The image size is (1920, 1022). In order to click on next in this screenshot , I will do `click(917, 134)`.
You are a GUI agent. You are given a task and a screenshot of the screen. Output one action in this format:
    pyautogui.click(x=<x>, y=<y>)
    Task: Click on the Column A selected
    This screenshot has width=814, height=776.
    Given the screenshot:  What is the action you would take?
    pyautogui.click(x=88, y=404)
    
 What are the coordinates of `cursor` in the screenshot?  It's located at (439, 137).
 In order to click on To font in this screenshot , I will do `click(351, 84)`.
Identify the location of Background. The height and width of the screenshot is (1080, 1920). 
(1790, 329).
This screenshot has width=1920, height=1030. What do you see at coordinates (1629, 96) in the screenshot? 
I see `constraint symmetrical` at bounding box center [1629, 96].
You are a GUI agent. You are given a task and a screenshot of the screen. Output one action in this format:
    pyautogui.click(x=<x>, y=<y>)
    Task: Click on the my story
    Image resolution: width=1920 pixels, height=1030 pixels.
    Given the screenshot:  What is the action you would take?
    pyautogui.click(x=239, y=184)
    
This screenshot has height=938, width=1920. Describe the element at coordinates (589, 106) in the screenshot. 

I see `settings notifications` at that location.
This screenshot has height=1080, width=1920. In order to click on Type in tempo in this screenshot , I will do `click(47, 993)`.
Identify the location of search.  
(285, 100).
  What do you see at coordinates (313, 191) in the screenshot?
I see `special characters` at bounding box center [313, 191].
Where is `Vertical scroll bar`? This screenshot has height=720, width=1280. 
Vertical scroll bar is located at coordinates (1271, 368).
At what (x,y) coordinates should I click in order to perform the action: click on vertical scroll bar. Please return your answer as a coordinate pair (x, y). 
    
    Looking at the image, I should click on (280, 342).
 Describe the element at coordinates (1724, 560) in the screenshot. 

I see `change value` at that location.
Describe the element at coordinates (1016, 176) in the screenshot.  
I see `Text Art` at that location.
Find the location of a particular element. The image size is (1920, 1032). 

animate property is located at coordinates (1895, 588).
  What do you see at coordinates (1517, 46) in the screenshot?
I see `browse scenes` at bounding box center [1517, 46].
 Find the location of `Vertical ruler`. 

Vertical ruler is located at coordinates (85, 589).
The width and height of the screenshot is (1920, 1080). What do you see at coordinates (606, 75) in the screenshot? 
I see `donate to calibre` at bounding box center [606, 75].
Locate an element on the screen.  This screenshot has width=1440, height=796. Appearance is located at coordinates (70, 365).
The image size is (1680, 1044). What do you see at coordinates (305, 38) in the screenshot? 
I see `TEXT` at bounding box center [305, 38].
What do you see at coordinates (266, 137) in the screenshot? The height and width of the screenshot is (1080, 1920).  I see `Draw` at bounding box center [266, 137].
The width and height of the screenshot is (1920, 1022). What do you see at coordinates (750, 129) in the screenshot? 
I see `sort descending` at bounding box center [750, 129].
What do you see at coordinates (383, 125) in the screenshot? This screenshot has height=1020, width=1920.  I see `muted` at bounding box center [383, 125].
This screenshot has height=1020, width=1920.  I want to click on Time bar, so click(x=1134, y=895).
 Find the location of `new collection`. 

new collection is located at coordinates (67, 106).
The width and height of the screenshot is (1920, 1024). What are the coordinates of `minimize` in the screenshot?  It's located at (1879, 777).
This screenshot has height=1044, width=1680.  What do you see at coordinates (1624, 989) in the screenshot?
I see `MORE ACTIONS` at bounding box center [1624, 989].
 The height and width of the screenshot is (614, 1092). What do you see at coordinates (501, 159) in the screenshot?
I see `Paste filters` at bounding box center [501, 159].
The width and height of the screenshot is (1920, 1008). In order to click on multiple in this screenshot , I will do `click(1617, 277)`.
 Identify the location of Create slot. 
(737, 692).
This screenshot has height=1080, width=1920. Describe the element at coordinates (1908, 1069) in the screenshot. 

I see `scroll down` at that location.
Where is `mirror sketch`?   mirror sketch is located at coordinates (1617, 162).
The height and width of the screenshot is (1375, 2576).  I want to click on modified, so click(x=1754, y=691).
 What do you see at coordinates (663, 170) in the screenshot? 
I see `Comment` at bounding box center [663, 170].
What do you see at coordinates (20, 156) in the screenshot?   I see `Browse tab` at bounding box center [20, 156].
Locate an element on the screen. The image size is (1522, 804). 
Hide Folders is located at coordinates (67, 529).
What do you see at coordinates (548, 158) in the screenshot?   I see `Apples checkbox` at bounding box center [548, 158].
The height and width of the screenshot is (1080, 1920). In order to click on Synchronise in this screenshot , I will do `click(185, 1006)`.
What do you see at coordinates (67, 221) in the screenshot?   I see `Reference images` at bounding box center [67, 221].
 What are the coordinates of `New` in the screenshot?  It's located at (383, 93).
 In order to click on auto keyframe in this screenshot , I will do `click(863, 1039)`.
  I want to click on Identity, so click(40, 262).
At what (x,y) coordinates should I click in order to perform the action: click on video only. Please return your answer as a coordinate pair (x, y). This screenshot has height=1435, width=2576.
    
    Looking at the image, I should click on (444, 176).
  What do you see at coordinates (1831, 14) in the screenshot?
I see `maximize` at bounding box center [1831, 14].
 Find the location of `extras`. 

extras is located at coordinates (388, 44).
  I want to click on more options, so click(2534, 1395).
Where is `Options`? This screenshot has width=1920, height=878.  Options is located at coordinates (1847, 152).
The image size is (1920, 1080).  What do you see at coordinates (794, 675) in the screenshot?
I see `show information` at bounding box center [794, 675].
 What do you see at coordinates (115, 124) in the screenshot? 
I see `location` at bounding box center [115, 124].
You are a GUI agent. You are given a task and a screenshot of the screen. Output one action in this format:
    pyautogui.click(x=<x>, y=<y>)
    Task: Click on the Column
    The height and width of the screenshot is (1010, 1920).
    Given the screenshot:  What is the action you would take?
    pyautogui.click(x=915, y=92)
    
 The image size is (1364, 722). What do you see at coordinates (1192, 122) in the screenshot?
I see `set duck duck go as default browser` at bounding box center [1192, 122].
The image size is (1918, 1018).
==*==
#### INSTRUCTIONS TO FOLLOW:
Please return every line of the entries above as a JSON list of strings, one string per line, leaving out blank lines.

#### THE REPLY:
[
  "The image size is (1920, 1022). In order to click on next in this screenshot , I will do `click(917, 134)`.",
  "You are a GUI agent. You are given a task and a screenshot of the screen. Output one action in this format:",
  "    pyautogui.click(x=<x>, y=<y>)",
  "    Task: Click on the Column A selected",
  "    This screenshot has width=814, height=776.",
  "    Given the screenshot:  What is the action you would take?",
  "    pyautogui.click(x=88, y=404)",
  " What are the coordinates of `cursor` in the screenshot?  It's located at (439, 137).",
  " In order to click on To font in this screenshot , I will do `click(351, 84)`.",
  "Identify the location of Background. The height and width of the screenshot is (1080, 1920). ",
  "(1790, 329).",
  "This screenshot has width=1920, height=1030. What do you see at coordinates (1629, 96) in the screenshot? ",
  "I see `constraint symmetrical` at bounding box center [1629, 96].",
  "You are a GUI agent. You are given a task and a screenshot of the screen. Output one action in this format:",
  "    pyautogui.click(x=<x>, y=<y>)",
  "    Task: Click on the my story",
  "    Image resolution: width=1920 pixels, height=1030 pixels.",
  "    Given the screenshot:  What is the action you would take?",
  "    pyautogui.click(x=239, y=184)",
  "This screenshot has height=938, width=1920. Describe the element at coordinates (589, 106) in the screenshot. ",
  "I see `settings notifications` at that location.",
  "This screenshot has height=1080, width=1920. In order to click on Type in tempo in this screenshot , I will do `click(47, 993)`.",
  "Identify the location of search.  ",
  "(285, 100).",
  "  What do you see at coordinates (313, 191) in the screenshot?",
  "I see `special characters` at bounding box center [313, 191].",
  "Where is `Vertical scroll bar`? This screenshot has height=720, width=1280. ",
  "Vertical scroll bar is located at coordinates (1271, 368).",
  "At what (x,y) coordinates should I click in order to perform the action: click on vertical scroll bar. Please return your answer as a coordinate pair (x, y). ",
  "    Looking at the image, I should click on (280, 342).",
  " Describe the element at coordinates (1724, 560) in the screenshot. ",
  "I see `change value` at that location.",
  "Describe the element at coordinates (1016, 176) in the screenshot.  ",
  "I see `Text Art` at that location.",
  "Find the location of a particular element. The image size is (1920, 1032). ",
  "animate property is located at coordinates (1895, 588).",
  "  What do you see at coordinates (1517, 46) in the screenshot?",
  "I see `browse scenes` at bounding box center [1517, 46].",
  " Find the location of `Vertical ruler`. ",
  "Vertical ruler is located at coordinates (85, 589).",
  "The width and height of the screenshot is (1920, 1080). What do you see at coordinates (606, 75) in the screenshot? ",
  "I see `donate to calibre` at bounding box center [606, 75].",
  "Locate an element on the screen.  This screenshot has width=1440, height=796. Appearance is located at coordinates (70, 365).",
  "The image size is (1680, 1044). What do you see at coordinates (305, 38) in the screenshot? ",
  "I see `TEXT` at bounding box center [305, 38].",
  "What do you see at coordinates (266, 137) in the screenshot? The height and width of the screenshot is (1080, 1920).  I see `Draw` at bounding box center [266, 137].",
  "The width and height of the screenshot is (1920, 1022). What do you see at coordinates (750, 129) in the screenshot? ",
  "I see `sort descending` at bounding box center [750, 129].",
  "What do you see at coordinates (383, 125) in the screenshot? This screenshot has height=1020, width=1920.  I see `muted` at bounding box center [383, 125].",
  "This screenshot has height=1020, width=1920.  I want to click on Time bar, so click(x=1134, y=895).",
  " Find the location of `new collection`. ",
  "new collection is located at coordinates (67, 106).",
  "The width and height of the screenshot is (1920, 1024). What are the coordinates of `minimize` in the screenshot?  It's located at (1879, 777).",
  "This screenshot has height=1044, width=1680.  What do you see at coordinates (1624, 989) in the screenshot?",
  "I see `MORE ACTIONS` at bounding box center [1624, 989].",
  " The height and width of the screenshot is (614, 1092). What do you see at coordinates (501, 159) in the screenshot?",
  "I see `Paste filters` at bounding box center [501, 159].",
  "The width and height of the screenshot is (1920, 1008). In order to click on multiple in this screenshot , I will do `click(1617, 277)`.",
  " Identify the location of Create slot. ",
  "(737, 692).",
  "This screenshot has height=1080, width=1920. Describe the element at coordinates (1908, 1069) in the screenshot. ",
  "I see `scroll down` at that location.",
  "Where is `mirror sketch`?   mirror sketch is located at coordinates (1617, 162).",
  "The height and width of the screenshot is (1375, 2576).  I want to click on modified, so click(x=1754, y=691).",
  " What do you see at coordinates (663, 170) in the screenshot? ",
  "I see `Comment` at bounding box center [663, 170].",
  "What do you see at coordinates (20, 156) in the screenshot?   I see `Browse tab` at bounding box center [20, 156].",
  "Locate an element on the screen. The image size is (1522, 804). ",
  "Hide Folders is located at coordinates (67, 529).",
  "What do you see at coordinates (548, 158) in the screenshot?   I see `Apples checkbox` at bounding box center [548, 158].",
  "The height and width of the screenshot is (1080, 1920). In order to click on Synchronise in this screenshot , I will do `click(185, 1006)`.",
  "What do you see at coordinates (67, 221) in the screenshot?   I see `Reference images` at bounding box center [67, 221].",
  " What are the coordinates of `New` in the screenshot?  It's located at (383, 93).",
  " In order to click on auto keyframe in this screenshot , I will do `click(863, 1039)`.",
  "  I want to click on Identity, so click(40, 262).",
  "At what (x,y) coordinates should I click in order to perform the action: click on video only. Please return your answer as a coordinate pair (x, y). This screenshot has height=1435, width=2576.",
  "    Looking at the image, I should click on (444, 176).",
  "  What do you see at coordinates (1831, 14) in the screenshot?",
  "I see `maximize` at bounding box center [1831, 14].",
  " Find the location of `extras`. ",
  "extras is located at coordinates (388, 44).",
  "  I want to click on more options, so click(2534, 1395).",
  "Where is `Options`? This screenshot has width=1920, height=878.  Options is located at coordinates (1847, 152).",
  "The image size is (1920, 1080).  What do you see at coordinates (794, 675) in the screenshot?",
  "I see `show information` at bounding box center [794, 675].",
  " What do you see at coordinates (115, 124) in the screenshot? ",
  "I see `location` at bounding box center [115, 124].",
  "You are a GUI agent. You are given a task and a screenshot of the screen. Output one action in this format:",
  "    pyautogui.click(x=<x>, y=<y>)",
  "    Task: Click on the Column",
  "    The height and width of the screenshot is (1010, 1920).",
  "    Given the screenshot:  What is the action you would take?",
  "    pyautogui.click(x=915, y=92)",
  " The image size is (1364, 722). What do you see at coordinates (1192, 122) in the screenshot?",
  "I see `set duck duck go as default browser` at bounding box center [1192, 122].",
  "The image size is (1918, 1018)."
]